Qu'en est-il de sa succession ?

Le dixième panchen-lama est décédé en janvier 1989 à Xigaze suite à un arrêt cardiaque. Afin de trouver sa réincarnation, un comité de hauts lamas du monastère Tashilumpo de Xigaze se mit à la recherche d’enfants qui correspondaient à la description du panchen-lama défunt et de signes surnaturels. Le 24 janvier 1989, soit quatre jours avant sa mort, le dixième panchen-lama avait en effet déclaré lors d’un symposium de hauts lamas que son successeur devrait être choisi parmi les trois meilleurs candidats selon la méthode traditionnelle de tirage au sort dans l’urne d’or devant la statue de Sakyamuni dans le temple de Jokhang. Le comité du monastère de Tashilumpo suivit ses recommandations. Fin 1994, le comité a rassemblé sept jeunes candidats et se préparait à sélectionner les trois meilleurs afin de les faire participer au tirage au sort, et de présenter le résultat à Pékin.

C’est à ce moment-là que le 14ème dalaï-lama est intervenu, ceci grâce à un des lamas du monastère de Tashilumpo qui entretenait une correspondance secrète avec lui. En mai 1995, le dalaï-lama a désigné un autre enfant comme le successeur approprié, ceci sans en discuter avec Pékin et sans tirage au sort. Or depuis le 18ème siècle, la procédure de nomination de la réincarnation d’un haut lama est légiféré en Chine.

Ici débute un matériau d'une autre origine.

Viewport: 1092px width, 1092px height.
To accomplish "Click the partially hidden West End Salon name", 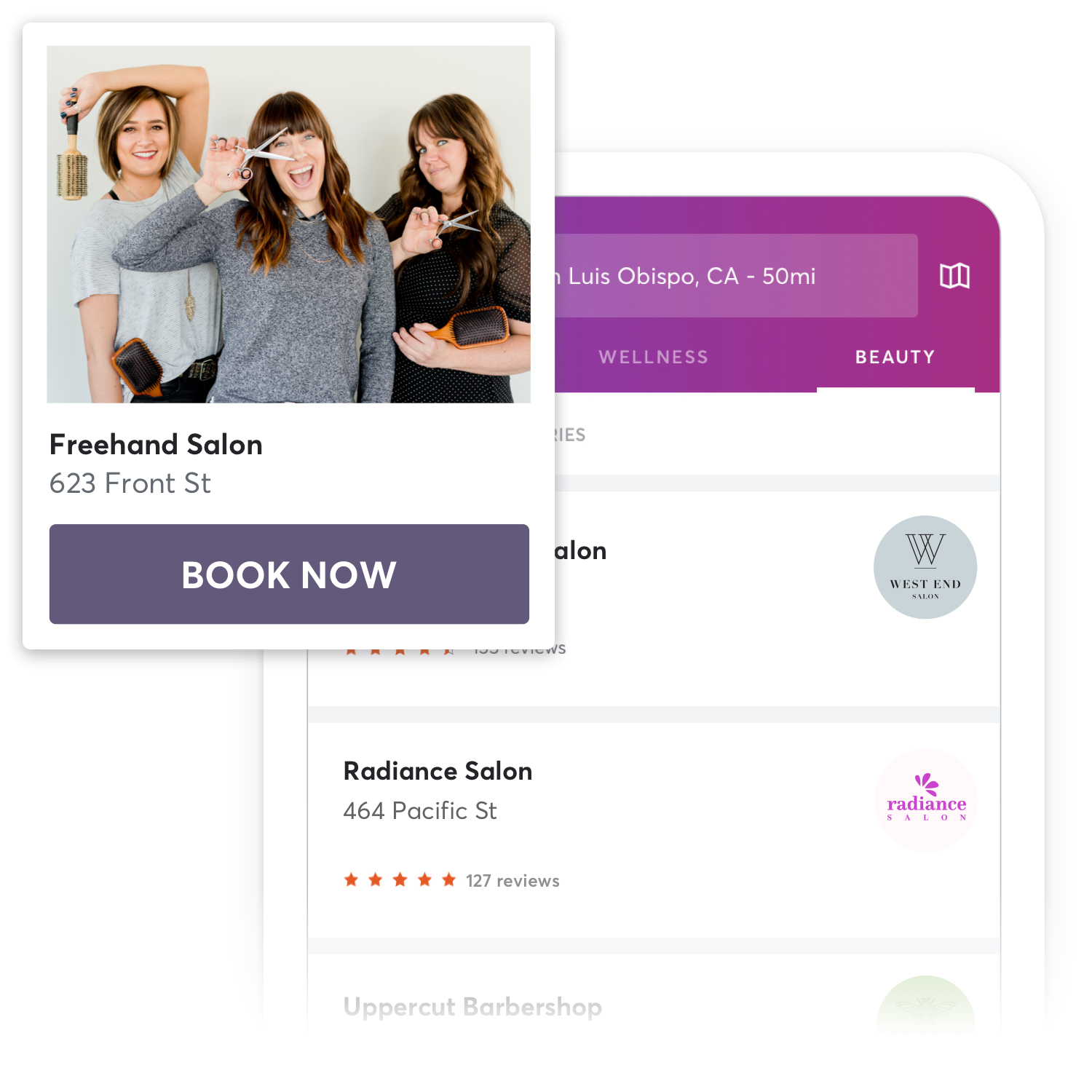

Cette loi est encore d’application aujourd'hui. L’actuel dalaï-lama a saisi l’occasion de briser cette pratique en désignant lui-même, de l’extérieur et unilatéralement, le successeur du panchen-lama.

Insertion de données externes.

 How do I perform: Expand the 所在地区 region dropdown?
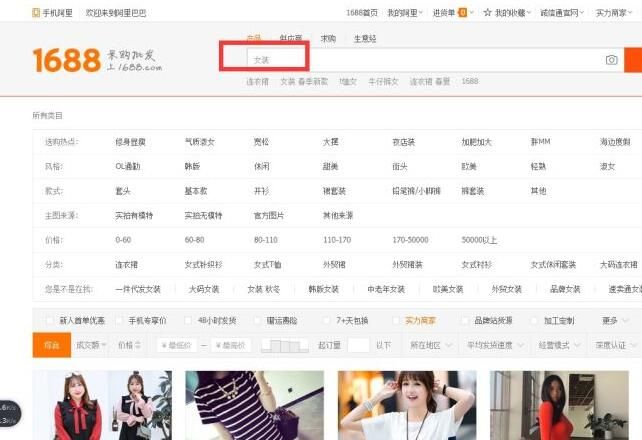coord(431,345)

Le responsable du monastère de Tashilumpo s’y est immédiatement opposé, estimant que par ce choix, le dalaï-lama foulait aux pieds les règles traditionnelles du bouddhisme tibétain. Il a ajouté que la date de naissance de l’enfant avait été falsifiée, qu'en réalité l'enfant était né avant avant la mort du 10ème panchen-lama, ce qui est contraire aux règles. Nous ne savons pas si ce dernier point est correct, mais en tout cas, la procédure normale suivit son cours en Chine.

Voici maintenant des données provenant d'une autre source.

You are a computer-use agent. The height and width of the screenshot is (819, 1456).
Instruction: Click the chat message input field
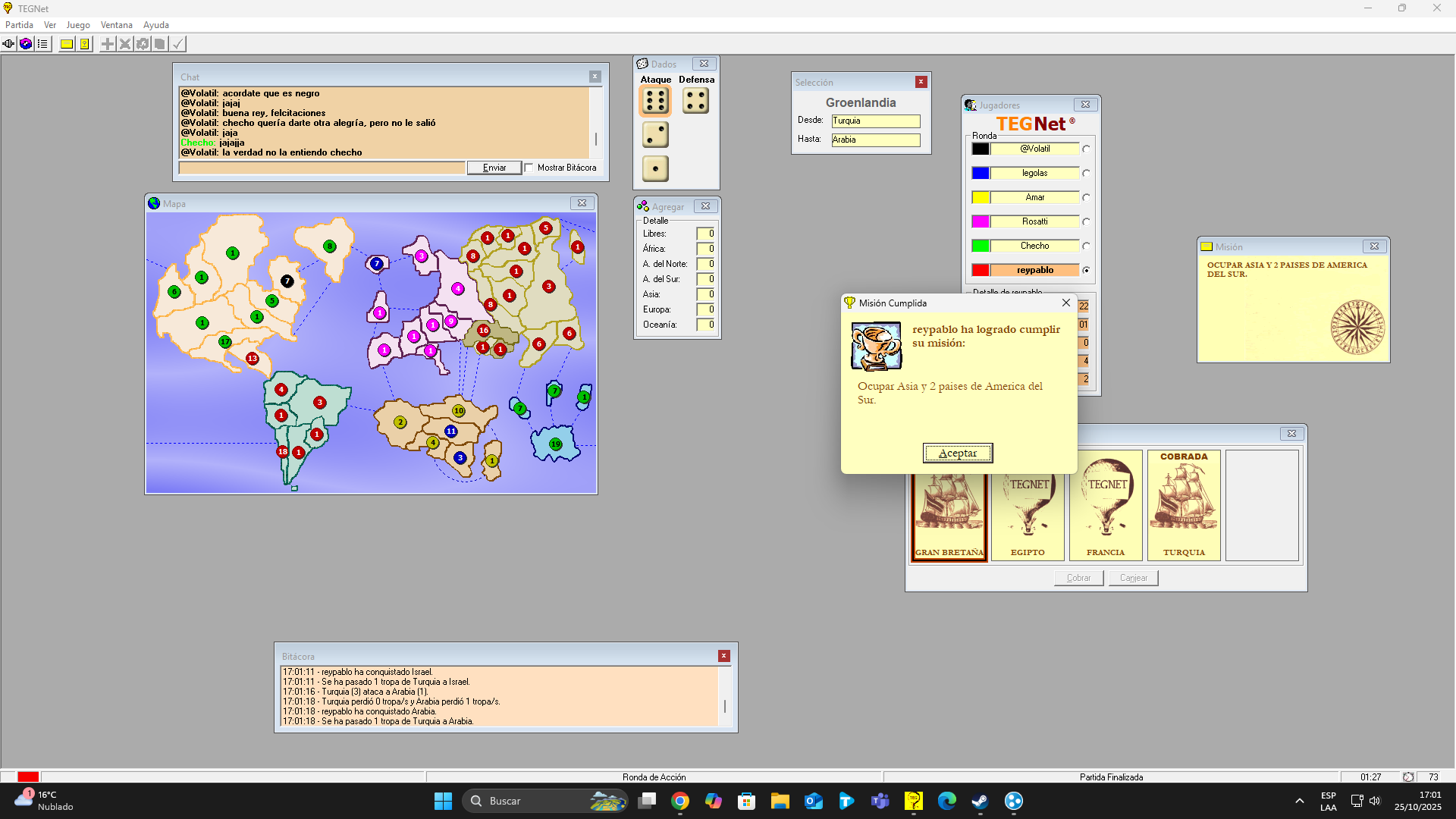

Le tirage au sort eut lieu en novembre 1995 et désigna l'actuel 11ème panchen-lama. Ce dernier a, entre temps, terminé ses études et parcourt le Tibet et ses territoires limitrophes. L’autre enfant, désigné par le Dalaï-lama, a effectivement été « placé à l'écart » avec sa famille... et est devenu la mascotte du mouvement d’indépendance à l’étranger. Depuis quinze ans, les dalaïstes, USA en tête, exploitent l'image de « l'enfant volé » comme arme contre la Chine.